The lines from the start of the data through the line with "The width and height of the screenshot is (1422, 794)." are to be returned verbatim; all later lines are to be omitted.

##### Records for the exercise

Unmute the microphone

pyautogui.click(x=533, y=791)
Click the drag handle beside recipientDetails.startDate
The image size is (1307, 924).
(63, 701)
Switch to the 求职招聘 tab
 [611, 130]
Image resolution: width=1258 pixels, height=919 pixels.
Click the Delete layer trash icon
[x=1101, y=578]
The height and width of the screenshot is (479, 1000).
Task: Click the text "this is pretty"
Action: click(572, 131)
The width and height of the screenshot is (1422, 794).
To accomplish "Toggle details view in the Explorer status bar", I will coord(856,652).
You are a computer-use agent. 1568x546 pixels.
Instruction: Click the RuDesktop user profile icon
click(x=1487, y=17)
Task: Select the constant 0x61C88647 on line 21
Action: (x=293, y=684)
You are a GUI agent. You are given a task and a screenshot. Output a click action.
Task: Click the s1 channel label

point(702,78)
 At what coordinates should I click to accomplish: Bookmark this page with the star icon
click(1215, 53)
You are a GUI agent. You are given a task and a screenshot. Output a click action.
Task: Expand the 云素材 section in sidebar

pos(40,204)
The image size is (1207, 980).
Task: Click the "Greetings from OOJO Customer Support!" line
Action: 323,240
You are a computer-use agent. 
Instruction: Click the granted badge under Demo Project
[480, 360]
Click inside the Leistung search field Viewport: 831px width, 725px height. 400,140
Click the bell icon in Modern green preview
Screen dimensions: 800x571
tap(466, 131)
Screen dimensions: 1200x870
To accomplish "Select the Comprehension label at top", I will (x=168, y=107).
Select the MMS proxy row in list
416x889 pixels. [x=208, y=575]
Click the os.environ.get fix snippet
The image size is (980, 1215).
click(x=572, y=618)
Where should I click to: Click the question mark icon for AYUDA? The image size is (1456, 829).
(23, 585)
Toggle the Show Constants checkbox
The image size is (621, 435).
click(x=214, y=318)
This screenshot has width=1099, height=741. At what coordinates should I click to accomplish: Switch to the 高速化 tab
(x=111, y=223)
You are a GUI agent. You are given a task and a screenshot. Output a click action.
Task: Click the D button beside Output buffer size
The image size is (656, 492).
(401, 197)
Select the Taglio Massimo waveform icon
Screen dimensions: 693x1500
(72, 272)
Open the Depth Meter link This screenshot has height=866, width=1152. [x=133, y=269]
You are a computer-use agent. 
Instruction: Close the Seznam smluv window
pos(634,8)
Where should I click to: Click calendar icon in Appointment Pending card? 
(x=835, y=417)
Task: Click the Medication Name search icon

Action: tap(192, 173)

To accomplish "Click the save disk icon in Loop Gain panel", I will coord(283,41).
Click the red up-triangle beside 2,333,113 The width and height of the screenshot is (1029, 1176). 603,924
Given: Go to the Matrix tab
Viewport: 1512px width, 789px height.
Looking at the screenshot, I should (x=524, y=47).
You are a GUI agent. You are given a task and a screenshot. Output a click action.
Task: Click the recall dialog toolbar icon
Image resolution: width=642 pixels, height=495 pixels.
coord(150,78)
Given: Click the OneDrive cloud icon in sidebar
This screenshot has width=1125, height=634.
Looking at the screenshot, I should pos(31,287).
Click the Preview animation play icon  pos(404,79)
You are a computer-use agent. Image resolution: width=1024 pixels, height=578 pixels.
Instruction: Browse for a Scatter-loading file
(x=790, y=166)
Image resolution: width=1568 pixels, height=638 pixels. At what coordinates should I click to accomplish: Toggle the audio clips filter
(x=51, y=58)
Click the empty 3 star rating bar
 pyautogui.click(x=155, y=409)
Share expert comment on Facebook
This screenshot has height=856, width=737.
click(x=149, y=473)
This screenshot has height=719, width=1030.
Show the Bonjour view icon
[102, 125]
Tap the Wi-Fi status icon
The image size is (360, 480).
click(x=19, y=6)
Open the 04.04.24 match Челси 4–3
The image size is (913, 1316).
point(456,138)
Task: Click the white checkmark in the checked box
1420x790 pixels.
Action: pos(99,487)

##########

== Answer area ==
Unmute the microphone

pyautogui.click(x=533, y=791)
Click the drag handle beside recipientDetails.startDate
The image size is (1307, 924).
(63, 701)
Switch to the 求职招聘 tab
 [611, 130]
Image resolution: width=1258 pixels, height=919 pixels.
Click the Delete layer trash icon
[x=1101, y=578]
The height and width of the screenshot is (479, 1000).
Task: Click the text "this is pretty"
Action: click(572, 131)
The width and height of the screenshot is (1422, 794).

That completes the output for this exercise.